PROVIDED ENTRIES:
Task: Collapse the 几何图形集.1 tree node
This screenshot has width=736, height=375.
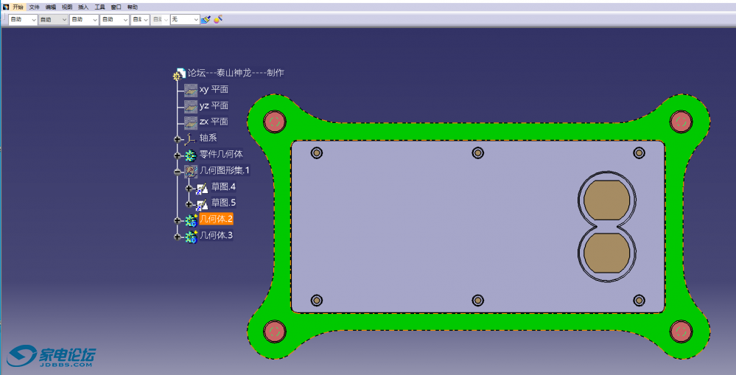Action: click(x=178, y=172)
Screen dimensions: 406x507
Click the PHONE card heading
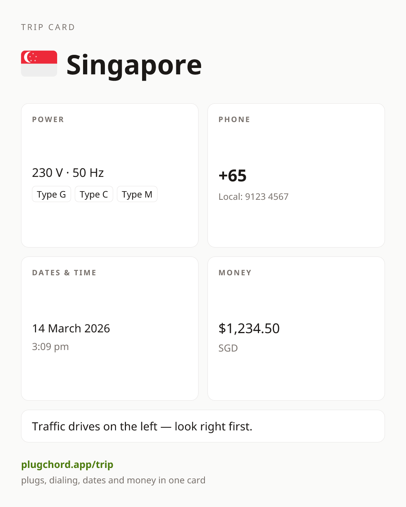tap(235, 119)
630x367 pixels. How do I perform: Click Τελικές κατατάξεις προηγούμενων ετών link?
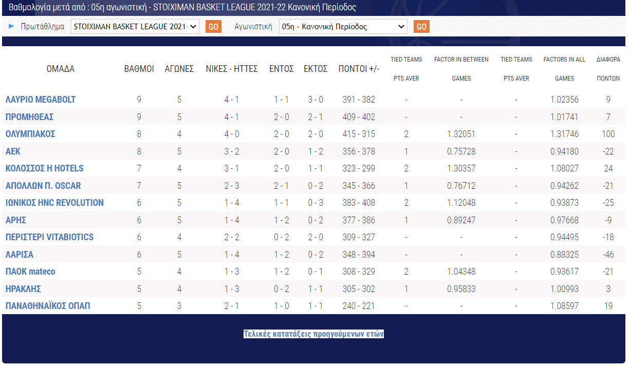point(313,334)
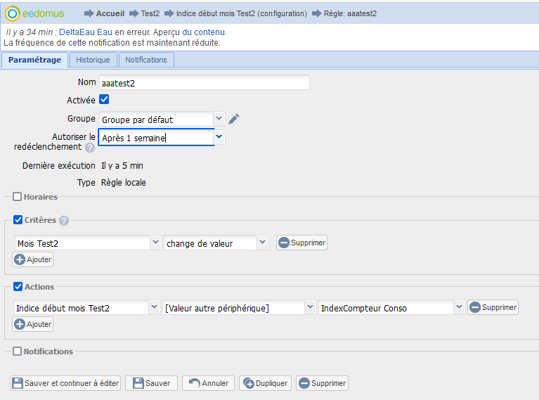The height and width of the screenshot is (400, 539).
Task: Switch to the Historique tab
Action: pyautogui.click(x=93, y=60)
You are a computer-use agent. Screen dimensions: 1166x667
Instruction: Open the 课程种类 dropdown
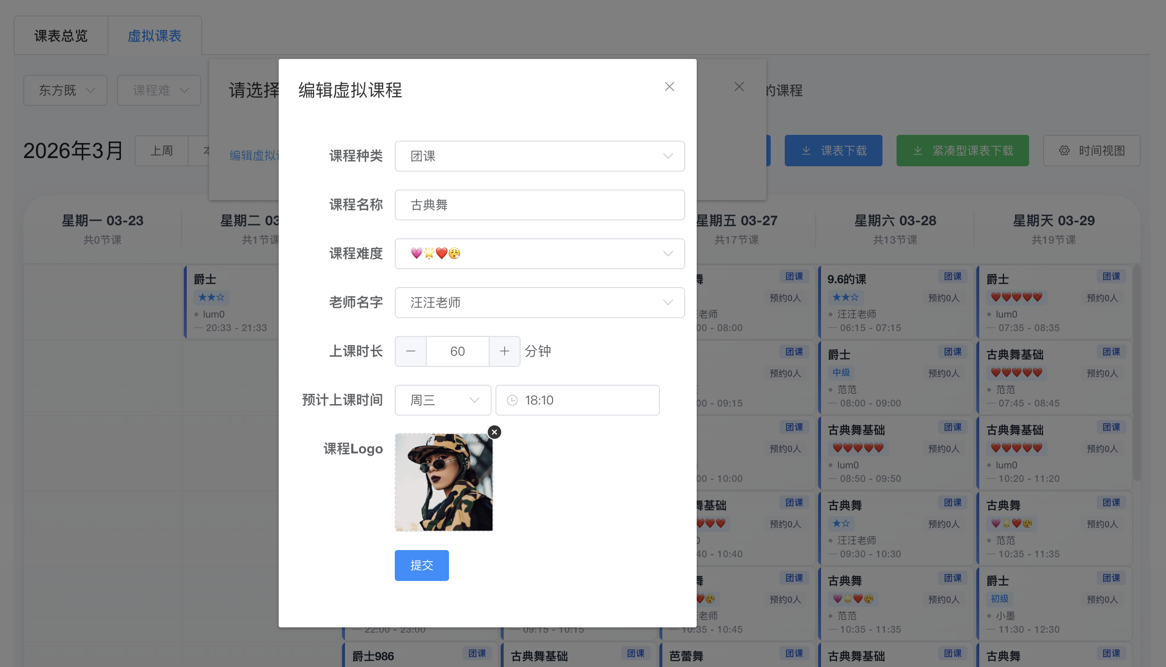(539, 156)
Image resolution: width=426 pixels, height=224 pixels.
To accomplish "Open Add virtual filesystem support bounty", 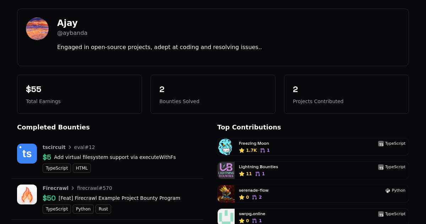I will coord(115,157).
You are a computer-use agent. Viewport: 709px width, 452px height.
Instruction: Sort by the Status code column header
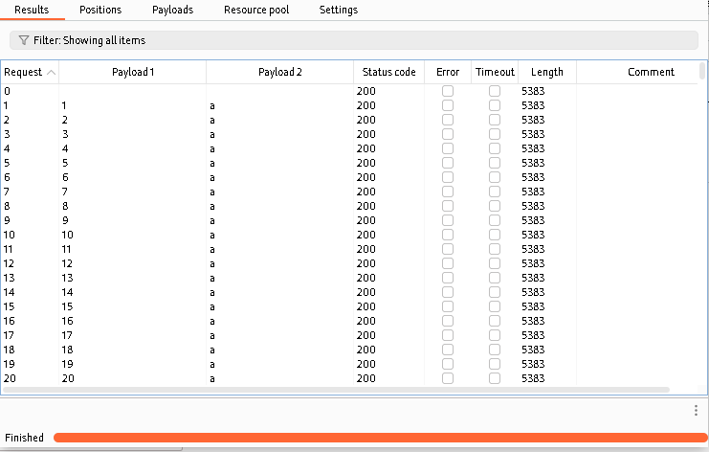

WHAT IS REQUIRED:
Reproduce the data word for word from its first line through the line that contains "tap(235, 119)", including both ends. Leave the pictures out of your copy.

SOLUTION:
Task: Collapse the 几何图形集.1 tree node
This screenshot has width=736, height=375.
Action: click(x=178, y=172)
Screen dimensions: 406x507
Click the PHONE card heading
tap(235, 119)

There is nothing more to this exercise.